Смотрю, а Вэ-А сияет улыбкой. Интересно бы узнать, чем он так доволен. Но это потом. Пока достаточно, что улыбается. Значит, можно и расслабиться.
Мы и расслабились. Расписали пулю. Но сегодня господа физики обыграли нас в пух и прах. На целый тортик…
С тем и разошлись. Правда, уже во втором часу.
Зато отдохнули и хоть чуточку о деле забыли. Я – так точно.
* * *
Для работников банка «Эдем» понедельник, 17 ноября, ничем из прочих дней не выделялся. Приходили и уходили люди, принимали и отправляли платежи… Как всегда.
Легким ветерком неприятностей повеяло к перерыву. За утро ушло очень много платежей. И все – от небольшой фирмы СИАМИ. В этот день контора постаралась отправить платежи и в бюджет, и организациям-партнерам, и зарплату с квартальной премией наличными из кассы выписала. На счету остались буквально копейки. Не такой уж серьезный клиент, не такие уж катастрофические суммы, но необычно. А для банка любая необычность – сигнал тревоги.

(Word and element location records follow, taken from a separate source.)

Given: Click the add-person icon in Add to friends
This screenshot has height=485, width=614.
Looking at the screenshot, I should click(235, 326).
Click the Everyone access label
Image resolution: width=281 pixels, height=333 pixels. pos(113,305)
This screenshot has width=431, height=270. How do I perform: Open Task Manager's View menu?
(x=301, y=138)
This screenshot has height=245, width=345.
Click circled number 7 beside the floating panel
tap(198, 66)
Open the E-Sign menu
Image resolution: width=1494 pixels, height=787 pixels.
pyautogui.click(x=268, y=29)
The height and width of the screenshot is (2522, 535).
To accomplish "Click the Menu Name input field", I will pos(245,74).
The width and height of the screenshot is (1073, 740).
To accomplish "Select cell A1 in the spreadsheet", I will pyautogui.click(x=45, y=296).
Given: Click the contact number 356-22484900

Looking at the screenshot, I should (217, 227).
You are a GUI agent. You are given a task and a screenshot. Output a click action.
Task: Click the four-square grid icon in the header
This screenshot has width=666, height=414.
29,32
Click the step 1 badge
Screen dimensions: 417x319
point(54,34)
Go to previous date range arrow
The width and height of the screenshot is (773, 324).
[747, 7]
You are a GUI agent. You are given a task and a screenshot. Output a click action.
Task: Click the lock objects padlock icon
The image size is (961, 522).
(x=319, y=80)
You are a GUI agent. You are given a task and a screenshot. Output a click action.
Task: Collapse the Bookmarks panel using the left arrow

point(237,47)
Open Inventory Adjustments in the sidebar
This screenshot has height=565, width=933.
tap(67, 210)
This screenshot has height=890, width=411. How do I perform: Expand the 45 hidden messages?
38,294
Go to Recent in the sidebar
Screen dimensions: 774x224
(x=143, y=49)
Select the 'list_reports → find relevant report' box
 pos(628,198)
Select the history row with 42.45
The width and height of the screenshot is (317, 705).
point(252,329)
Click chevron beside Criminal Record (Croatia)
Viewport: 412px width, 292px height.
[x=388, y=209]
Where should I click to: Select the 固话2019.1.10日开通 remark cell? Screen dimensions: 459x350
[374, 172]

Неформальный хозяин банка – Алан Александрович Арсланов – узнал о странном поведении клиента в первые минуты перерыва. Но для него СИАМИ была не просто какой-то мелкой фирмой, одной из многих, а потому известие заставило его оставить все дела и глубоко задуматься.
«Что же это значит? Почему он мне ничего не сказал? Случайное совпадение? Ну уж нет, у старого стервятника всегда все размерено и распланировано. Прикрывает фирму или отделывается от меня? Почуял что-то? Узнал? Но промолчал… Узнал, но что? – Арсланов почувствовал, что фундамент его существования ещё раз покачнулся. – Если уж „он“ торопится меня покинуть… Крысы… Всегда первыми с корабля бегут крысы. Вот поспешила и эта – старая мудрая крыса… Свою шкуру спасает. От чего?»
Последнее время Арсланова и бывшего кагэбэшника связывало только одно дело – поиск компромата на Слона через фирму АСДИК. И тут Алан Александрович вспомнил нелепую записку о рыжей хозяйке фирмы АСДИК.
«Неужели анонимный стукач прав и она действительно разнюхала что-то обо мне? Вряд ли… Но чего так испугался Власов?.. Хорошо. Примем меры предосторожности».
И Алан Александрович потянулся к телефонной трубке.